Students will understand the nature of the original space race as well as today’s new space race for commercial space travel. 

Text Structure

Sequence, Comparison

Content-Area Connections

Social Studies; Space Science

Standards Correlations

CCSS: RI.3.1, RI.3.2, RI.3.3, RI.3.4, RI.3.5, RI.3.6, RI.3.7, RI.3.8, RI.3.10, L.3.4, SL.3.1

NCSS: Science, Technology, and Society

TEKS: Social Studies 3.3, Science 3.8

1. Preparing to Read

Watch a Video: The Space Race Continues!

Discuss: How has human space exploration changed over time?

Preview Words to Know

Project the online vocabulary slideshow and introduce the Words to Know.

  • commercial 
  • prosthetic


Set a Purpose for Reading

Have students identify what is meant by “new ways for different kinds of people to go to space.”

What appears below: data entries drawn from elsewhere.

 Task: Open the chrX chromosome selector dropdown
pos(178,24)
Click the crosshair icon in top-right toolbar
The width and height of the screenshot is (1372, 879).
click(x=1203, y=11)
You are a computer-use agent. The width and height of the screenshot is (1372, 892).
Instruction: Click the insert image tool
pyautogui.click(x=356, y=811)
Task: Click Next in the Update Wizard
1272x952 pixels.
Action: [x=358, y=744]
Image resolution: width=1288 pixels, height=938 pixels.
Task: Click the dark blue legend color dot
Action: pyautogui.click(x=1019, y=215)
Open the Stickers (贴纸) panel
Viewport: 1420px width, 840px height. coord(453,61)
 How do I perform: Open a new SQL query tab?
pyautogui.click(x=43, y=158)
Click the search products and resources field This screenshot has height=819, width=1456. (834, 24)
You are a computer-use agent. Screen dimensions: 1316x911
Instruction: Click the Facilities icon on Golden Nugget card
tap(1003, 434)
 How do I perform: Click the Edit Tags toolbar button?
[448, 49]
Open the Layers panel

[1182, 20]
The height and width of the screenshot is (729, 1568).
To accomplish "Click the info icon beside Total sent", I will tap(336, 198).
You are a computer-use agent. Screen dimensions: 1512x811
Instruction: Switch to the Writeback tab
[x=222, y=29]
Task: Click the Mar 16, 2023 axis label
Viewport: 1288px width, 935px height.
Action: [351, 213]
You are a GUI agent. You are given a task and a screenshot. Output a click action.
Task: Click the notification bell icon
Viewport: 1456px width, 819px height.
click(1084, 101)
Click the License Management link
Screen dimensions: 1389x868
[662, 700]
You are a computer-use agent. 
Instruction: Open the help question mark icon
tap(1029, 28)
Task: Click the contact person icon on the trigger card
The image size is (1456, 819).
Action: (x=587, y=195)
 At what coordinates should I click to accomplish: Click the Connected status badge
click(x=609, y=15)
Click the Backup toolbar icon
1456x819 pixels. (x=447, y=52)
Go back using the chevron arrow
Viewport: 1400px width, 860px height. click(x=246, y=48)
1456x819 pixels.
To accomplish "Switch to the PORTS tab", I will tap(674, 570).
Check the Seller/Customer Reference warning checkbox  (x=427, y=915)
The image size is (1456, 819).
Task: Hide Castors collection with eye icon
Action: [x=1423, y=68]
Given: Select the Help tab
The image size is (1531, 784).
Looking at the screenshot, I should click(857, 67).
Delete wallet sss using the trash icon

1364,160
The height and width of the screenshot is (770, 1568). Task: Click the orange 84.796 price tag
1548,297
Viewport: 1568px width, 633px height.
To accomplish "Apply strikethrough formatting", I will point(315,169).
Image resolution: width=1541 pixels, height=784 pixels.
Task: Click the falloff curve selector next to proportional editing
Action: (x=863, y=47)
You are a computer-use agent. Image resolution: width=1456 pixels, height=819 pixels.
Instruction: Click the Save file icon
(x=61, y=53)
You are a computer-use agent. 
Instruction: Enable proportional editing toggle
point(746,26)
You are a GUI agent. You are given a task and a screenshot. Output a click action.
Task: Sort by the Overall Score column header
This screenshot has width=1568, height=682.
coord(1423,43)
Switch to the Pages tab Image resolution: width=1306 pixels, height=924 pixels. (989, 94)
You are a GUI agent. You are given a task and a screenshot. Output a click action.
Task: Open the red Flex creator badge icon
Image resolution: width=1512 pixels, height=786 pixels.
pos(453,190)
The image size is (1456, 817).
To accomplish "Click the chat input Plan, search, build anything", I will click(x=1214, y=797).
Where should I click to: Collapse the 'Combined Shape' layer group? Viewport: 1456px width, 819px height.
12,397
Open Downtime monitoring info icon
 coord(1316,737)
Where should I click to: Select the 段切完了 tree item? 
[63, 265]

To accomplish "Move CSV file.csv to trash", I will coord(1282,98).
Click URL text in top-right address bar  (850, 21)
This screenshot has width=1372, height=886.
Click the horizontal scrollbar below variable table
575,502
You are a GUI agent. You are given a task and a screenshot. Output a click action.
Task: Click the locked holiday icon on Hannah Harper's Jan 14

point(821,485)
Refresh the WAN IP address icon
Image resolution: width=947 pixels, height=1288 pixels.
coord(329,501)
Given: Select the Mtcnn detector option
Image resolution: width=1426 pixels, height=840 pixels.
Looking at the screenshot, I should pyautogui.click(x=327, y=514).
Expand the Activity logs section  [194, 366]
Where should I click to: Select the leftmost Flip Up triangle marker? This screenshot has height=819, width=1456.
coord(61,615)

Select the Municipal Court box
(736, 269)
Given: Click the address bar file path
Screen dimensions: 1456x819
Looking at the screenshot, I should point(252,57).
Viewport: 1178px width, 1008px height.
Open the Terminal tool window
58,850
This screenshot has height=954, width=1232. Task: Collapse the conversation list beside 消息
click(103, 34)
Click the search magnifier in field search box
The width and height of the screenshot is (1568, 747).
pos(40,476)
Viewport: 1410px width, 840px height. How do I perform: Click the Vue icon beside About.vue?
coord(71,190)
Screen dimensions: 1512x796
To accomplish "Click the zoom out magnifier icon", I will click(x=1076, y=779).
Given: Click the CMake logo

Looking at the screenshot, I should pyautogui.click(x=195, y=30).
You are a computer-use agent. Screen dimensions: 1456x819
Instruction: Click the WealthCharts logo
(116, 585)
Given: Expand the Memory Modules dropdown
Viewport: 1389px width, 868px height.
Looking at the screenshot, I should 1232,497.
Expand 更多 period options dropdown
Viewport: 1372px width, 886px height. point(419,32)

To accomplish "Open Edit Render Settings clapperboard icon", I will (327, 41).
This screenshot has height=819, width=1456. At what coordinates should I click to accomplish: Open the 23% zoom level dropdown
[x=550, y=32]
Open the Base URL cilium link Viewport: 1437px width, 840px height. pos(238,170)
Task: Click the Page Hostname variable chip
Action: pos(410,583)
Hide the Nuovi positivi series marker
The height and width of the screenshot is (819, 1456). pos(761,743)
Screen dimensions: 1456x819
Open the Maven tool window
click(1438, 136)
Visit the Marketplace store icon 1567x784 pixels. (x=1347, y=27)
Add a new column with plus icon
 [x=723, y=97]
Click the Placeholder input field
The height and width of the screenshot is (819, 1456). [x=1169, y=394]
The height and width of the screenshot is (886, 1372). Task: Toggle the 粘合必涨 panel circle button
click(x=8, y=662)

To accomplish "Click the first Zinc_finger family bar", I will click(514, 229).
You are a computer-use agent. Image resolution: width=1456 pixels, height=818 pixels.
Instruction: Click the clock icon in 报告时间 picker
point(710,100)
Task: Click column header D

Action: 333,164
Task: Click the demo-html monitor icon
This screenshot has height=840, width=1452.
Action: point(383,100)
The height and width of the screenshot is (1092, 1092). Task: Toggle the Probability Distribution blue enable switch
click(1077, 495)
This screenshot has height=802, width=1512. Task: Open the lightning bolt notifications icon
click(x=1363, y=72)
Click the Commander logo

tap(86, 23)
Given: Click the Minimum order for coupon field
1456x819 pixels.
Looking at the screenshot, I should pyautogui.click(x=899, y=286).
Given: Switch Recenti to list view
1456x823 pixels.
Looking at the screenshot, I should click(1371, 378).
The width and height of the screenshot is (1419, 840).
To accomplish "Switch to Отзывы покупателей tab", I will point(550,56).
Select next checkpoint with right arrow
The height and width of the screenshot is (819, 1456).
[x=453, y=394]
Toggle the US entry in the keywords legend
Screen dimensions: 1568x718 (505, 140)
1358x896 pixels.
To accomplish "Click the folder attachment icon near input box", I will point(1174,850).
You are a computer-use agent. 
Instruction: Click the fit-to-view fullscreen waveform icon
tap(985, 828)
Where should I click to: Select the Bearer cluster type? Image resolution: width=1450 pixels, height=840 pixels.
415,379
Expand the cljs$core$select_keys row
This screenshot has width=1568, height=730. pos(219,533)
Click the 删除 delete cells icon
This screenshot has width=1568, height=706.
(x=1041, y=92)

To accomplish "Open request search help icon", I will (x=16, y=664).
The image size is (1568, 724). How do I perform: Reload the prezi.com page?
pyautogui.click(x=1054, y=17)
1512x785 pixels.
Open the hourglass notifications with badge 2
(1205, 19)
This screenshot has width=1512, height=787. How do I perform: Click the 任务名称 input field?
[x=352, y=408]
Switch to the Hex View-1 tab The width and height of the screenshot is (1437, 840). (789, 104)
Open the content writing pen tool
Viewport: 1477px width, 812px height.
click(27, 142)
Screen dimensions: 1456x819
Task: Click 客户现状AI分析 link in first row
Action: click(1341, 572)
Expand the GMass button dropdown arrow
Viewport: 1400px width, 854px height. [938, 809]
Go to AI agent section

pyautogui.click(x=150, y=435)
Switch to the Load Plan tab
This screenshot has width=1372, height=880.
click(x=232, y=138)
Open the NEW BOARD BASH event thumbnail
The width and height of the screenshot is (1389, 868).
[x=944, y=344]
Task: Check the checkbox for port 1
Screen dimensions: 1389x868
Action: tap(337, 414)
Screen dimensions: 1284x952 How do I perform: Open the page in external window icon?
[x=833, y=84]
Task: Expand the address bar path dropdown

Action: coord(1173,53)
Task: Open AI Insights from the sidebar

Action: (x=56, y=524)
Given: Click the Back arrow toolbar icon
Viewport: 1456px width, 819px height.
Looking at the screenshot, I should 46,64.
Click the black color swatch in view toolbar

2. Close-Reading Questions

1. What are some differences between the original space race and today’s new one?
The new space race is between companies, while the original one was between the U.S. and the Soviet Union. In the new race, anyone can go into space if they can afford a ticket. In the original race, only trained astronauts could go.
(RI.3.5 COMPARISON)

2. Why does Hayley Arceneaux say that she wouldn’t be able to experience space without SpaceX?
Arceneaux has a prosthetic leg. Until companies like SpaceX made commercial space travel available, people going into space had to be “physically perfect.”
(RI.3.1 TEXT EVIDENCE)

3. What is the purpose of the sidebar “Learning to Float”?
The purpose is to show how the Inspiration 4 crew is getting ready for the weightlessness they will experience in space, where the pull of gravity is weak.
(RI.3.2 AUTHOR’S PURPOSE)

3. Skill Building

FEATURED SKILL: Sequence

Use the skill builder “Space Race” to have students identify sequence signal words in the article and put events in order. Download it as Google Slides or a PDF.